Provided text:
There were two main gangs in the " 'hood": romanians and hungarians... I got beat up by both regularly... and you know what they say, if you can't bet them, join them :) - during the years I was a member of both... at times at the same time; when the hungarians found out about my "double coat," tied me to an electric pole and whipped me. That beating was one of the least impactful event of my childhood :) If I could go back and change 20 things in my childhood, the street violence would not be one of them (family life was way harder, and school - where teachers could beat you for mispronouncing a word or for picking your nose - all my 20 wishes would be family and school related - both were way more traumatic than the streets).

Nick Wright
14/5/2020 04:09:18 pm

Wow, Erv - you have given me flashbacks to that ‘70s cult film, ‘The Warriors’! 😎

Florence Dambricourt
19/5/2020 03:01:48 pm

Ah the luxury of being able to move away from our traditional dichotomy "Good/bad" - Just love the starting sentence.

Reply
Nick Wright
19/5/2020 03:05:16 pm

Thanks Florence. I like Stephanie Davies' use of humour at the end of her statement too. Used sensitively to the person and situation, humour can be a great way to diffuse a situation or break a stalemate.

Problem set:
1. In the comment thread, which two main gangs were in the neighborhood?
2. Print the listing from the line with "Viewport: 1569px width, 1569px height." to the line with "(x=103, y=97)", keeping every line identical.
The listing that follows is unrelated to the comment thread.

Working data:
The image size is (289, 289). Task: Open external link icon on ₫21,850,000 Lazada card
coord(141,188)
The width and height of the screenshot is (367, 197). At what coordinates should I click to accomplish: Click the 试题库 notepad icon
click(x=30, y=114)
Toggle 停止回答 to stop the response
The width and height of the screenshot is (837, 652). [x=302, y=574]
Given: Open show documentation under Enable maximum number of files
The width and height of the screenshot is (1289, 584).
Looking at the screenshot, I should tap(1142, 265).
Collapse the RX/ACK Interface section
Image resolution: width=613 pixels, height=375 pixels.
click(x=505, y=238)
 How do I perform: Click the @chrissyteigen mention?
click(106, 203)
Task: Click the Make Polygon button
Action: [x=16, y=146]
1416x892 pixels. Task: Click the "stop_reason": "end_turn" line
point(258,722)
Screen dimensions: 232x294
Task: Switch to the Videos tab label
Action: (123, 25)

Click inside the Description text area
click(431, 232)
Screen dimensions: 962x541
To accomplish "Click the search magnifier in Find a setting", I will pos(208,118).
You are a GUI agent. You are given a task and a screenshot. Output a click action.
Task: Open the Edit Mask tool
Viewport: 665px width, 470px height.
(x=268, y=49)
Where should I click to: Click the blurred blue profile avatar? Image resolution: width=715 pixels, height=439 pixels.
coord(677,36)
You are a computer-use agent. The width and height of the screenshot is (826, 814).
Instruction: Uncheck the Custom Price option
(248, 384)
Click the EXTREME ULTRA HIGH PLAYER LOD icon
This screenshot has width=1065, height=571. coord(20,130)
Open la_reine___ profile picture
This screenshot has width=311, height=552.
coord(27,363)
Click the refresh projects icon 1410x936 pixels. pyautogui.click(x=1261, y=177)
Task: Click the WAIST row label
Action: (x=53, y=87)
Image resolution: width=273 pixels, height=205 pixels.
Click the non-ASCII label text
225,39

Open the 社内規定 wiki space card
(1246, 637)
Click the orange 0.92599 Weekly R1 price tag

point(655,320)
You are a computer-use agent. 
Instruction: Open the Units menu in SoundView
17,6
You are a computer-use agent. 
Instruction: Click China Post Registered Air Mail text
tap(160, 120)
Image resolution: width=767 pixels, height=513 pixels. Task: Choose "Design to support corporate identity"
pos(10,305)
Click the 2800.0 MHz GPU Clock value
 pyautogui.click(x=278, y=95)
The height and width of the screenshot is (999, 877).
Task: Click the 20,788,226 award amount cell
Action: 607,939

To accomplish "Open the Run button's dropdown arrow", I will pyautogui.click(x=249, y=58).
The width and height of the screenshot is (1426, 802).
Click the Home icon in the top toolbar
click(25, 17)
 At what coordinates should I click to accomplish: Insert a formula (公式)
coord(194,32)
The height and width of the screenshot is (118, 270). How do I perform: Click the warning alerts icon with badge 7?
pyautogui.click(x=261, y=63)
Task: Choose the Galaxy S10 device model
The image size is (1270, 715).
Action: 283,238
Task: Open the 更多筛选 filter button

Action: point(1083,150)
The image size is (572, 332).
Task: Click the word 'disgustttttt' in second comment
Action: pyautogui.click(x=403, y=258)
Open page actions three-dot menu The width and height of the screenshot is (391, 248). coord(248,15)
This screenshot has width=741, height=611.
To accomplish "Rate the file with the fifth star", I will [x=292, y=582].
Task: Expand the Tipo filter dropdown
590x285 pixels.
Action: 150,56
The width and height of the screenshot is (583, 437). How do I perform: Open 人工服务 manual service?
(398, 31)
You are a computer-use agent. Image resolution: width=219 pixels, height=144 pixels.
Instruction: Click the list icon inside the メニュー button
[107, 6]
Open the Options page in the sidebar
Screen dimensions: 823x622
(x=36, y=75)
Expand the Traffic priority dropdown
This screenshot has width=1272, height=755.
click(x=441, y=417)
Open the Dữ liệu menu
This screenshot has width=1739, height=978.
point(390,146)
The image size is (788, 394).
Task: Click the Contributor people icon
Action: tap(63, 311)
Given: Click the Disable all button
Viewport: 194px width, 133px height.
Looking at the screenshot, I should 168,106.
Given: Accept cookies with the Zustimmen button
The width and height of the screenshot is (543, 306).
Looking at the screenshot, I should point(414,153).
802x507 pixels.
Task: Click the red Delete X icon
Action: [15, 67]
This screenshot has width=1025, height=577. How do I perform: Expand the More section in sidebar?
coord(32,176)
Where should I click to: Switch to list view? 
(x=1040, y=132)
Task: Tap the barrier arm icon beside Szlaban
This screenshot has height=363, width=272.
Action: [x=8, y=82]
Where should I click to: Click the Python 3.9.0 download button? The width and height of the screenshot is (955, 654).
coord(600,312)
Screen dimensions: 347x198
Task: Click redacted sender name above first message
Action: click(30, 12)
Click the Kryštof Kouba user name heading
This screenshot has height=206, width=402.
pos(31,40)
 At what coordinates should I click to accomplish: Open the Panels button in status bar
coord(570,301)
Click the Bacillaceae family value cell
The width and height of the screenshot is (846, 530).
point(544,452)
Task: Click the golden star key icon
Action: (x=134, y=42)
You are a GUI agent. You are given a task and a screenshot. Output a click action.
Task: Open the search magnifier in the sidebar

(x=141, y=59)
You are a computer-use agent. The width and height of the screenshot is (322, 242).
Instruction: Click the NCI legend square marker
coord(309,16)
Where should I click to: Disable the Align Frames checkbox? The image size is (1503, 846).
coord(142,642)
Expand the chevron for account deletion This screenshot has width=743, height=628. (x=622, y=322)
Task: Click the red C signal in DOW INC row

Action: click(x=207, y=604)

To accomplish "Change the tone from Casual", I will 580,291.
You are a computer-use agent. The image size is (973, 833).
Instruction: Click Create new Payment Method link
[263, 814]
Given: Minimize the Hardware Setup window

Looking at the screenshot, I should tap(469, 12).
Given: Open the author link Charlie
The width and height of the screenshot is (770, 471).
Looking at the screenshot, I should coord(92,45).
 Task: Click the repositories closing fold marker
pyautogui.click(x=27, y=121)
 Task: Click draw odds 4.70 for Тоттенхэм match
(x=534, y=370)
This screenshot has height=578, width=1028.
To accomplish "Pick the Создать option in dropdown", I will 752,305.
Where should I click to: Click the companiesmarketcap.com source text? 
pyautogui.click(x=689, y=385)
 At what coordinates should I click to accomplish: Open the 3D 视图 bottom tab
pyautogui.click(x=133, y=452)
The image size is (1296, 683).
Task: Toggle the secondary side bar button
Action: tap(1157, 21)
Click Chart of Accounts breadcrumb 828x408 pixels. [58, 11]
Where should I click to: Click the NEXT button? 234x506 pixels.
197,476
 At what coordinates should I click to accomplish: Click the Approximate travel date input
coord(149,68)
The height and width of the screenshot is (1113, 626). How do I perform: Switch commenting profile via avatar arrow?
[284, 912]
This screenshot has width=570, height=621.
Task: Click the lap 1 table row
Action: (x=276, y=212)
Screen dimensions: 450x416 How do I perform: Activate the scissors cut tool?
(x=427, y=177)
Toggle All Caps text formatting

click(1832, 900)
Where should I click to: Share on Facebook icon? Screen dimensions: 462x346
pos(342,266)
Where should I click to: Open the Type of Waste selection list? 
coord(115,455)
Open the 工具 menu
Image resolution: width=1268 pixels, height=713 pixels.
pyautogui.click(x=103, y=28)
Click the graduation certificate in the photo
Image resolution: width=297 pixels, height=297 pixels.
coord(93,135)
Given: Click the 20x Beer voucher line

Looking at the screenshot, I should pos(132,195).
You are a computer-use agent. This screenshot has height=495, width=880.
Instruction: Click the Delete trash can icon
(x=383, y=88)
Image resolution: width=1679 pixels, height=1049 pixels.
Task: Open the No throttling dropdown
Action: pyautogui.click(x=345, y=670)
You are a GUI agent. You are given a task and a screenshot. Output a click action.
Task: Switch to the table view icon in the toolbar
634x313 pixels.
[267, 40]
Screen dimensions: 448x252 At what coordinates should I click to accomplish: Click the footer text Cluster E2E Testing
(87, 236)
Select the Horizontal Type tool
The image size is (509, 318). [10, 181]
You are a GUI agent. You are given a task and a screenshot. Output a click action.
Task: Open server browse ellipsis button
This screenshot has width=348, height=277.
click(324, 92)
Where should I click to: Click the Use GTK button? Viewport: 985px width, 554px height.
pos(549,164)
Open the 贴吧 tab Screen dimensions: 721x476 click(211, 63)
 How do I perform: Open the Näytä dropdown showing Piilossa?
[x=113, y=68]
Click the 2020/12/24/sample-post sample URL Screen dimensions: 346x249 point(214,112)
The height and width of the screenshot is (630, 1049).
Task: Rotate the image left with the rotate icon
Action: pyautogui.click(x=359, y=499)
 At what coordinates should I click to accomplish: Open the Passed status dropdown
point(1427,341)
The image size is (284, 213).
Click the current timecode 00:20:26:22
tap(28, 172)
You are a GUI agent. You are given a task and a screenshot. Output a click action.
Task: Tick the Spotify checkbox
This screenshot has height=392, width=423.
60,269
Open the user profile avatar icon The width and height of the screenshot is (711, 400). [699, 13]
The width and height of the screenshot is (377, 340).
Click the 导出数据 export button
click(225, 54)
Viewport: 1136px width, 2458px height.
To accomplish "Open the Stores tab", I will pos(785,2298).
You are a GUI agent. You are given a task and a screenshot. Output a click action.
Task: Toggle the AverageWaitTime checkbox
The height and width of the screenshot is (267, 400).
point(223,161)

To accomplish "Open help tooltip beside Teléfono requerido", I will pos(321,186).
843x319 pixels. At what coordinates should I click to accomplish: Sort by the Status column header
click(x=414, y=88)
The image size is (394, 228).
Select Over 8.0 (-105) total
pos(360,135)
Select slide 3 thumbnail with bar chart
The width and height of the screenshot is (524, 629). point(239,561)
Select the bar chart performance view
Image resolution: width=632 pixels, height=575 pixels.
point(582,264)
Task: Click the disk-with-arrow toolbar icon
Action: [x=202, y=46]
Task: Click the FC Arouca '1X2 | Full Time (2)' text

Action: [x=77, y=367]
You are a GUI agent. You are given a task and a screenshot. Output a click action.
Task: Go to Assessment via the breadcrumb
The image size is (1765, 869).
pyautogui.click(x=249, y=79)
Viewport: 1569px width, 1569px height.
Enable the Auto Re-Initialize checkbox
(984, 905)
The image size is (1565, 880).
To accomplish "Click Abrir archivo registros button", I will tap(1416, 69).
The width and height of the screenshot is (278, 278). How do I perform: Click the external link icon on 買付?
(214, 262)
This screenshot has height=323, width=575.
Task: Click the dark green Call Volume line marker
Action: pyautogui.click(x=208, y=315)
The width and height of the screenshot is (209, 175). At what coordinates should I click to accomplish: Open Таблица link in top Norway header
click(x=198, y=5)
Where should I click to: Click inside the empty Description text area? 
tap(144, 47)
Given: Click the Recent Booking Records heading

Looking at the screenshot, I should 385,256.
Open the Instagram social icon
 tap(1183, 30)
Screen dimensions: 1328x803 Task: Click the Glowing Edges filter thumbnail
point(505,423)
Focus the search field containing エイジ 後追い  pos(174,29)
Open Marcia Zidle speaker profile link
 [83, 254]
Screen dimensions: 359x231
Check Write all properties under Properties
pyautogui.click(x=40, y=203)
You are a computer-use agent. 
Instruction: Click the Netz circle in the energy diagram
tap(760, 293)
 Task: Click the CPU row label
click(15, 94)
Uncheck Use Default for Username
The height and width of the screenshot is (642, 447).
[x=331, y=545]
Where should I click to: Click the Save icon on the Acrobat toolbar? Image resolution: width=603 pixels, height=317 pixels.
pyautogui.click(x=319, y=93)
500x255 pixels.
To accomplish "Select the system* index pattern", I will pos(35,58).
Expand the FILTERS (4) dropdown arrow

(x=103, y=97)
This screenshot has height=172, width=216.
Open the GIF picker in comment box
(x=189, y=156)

Exercise answers:
1. Romanians and Hungarians.

2.
Viewport: 1569px width, 1569px height.
Enable the Auto Re-Initialize checkbox
(984, 905)
The image size is (1565, 880).
To accomplish "Click Abrir archivo registros button", I will tap(1416, 69).
The width and height of the screenshot is (278, 278). How do I perform: Click the external link icon on 買付?
(214, 262)
This screenshot has height=323, width=575.
Task: Click the dark green Call Volume line marker
Action: pyautogui.click(x=208, y=315)
The width and height of the screenshot is (209, 175). At what coordinates should I click to accomplish: Open Таблица link in top Norway header
click(x=198, y=5)
Where should I click to: Click inside the empty Description text area? 
tap(144, 47)
Given: Click the Recent Booking Records heading

Looking at the screenshot, I should 385,256.
Open the Instagram social icon
 tap(1183, 30)
Screen dimensions: 1328x803 Task: Click the Glowing Edges filter thumbnail
point(505,423)
Focus the search field containing エイジ 後追い  pos(174,29)
Open Marcia Zidle speaker profile link
 [83, 254]
Screen dimensions: 359x231
Check Write all properties under Properties
pyautogui.click(x=40, y=203)
You are a computer-use agent. 
Instruction: Click the Netz circle in the energy diagram
tap(760, 293)
 Task: Click the CPU row label
click(15, 94)
Uncheck Use Default for Username
The height and width of the screenshot is (642, 447).
[x=331, y=545]
Where should I click to: Click the Save icon on the Acrobat toolbar? Image resolution: width=603 pixels, height=317 pixels.
pyautogui.click(x=319, y=93)
500x255 pixels.
To accomplish "Select the system* index pattern", I will pos(35,58).
Expand the FILTERS (4) dropdown arrow

(x=103, y=97)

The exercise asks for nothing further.